1) Pre-weekend: why would you only accept 0.4% equity? Given there was nothing but the idea the company was worthless. So why wouldn't the guys building it demand a much higher slice?
2) Post-weekend: given the company was basically just the code at this point, the devs could have just said "no" to this guy and set up their own company. Why wouldn't they have done that?
1) Because it was just one weekend of work. Not everyone might continue working on/at the startup after the initial weekend. Would be weird if a fifth of your startup is owned by some guy who helped out one weekend, even if that weekend was the very first weekend.
2) They totally could, and Bobby did, right? There is the question of IP though. What parts of the IP are of Billy's LLC? I'd agree that the code made that weekend is not, it's bound under whatever the team agreed to. But the idea of the company might really be Billy's, even if that conflicts with the competitions rules or spirit a judge would still have to rule on that.

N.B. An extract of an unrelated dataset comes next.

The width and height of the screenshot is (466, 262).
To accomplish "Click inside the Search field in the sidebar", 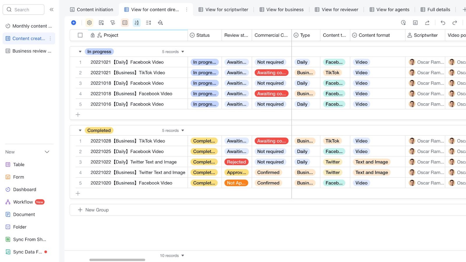I will coord(23,9).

Dick move by Billy, but the end result is only a wasted weekend.
Serious question- does the team then negotiate new terms after the weekend for those that do want to stay on-board? Who holds the 98.4% in the meantime?
The impression I got was that the 0.4% was a guarantee for what you walk away with. If you stayed you would work out ownership of the whole thing with the rest of those who stayed to build the new startup.
The guy didn't belong in a startup weekend. The team at the weekend is supposed to own/share the results. Not some guy who can't recruit engineers and uses startup weekend to defraud the real talent to promote himself.
1) Pre-weekend: why would you only accept 0.4% equity? Given there was nothing but the idea the company was worthless. So why wouldn't the guys building it demand a much higher slice?
2) Post-weekend: given the company was basically just the code at this point, the devs could have just said "no" to this guy and set up their own company. Why wouldn't they have done that?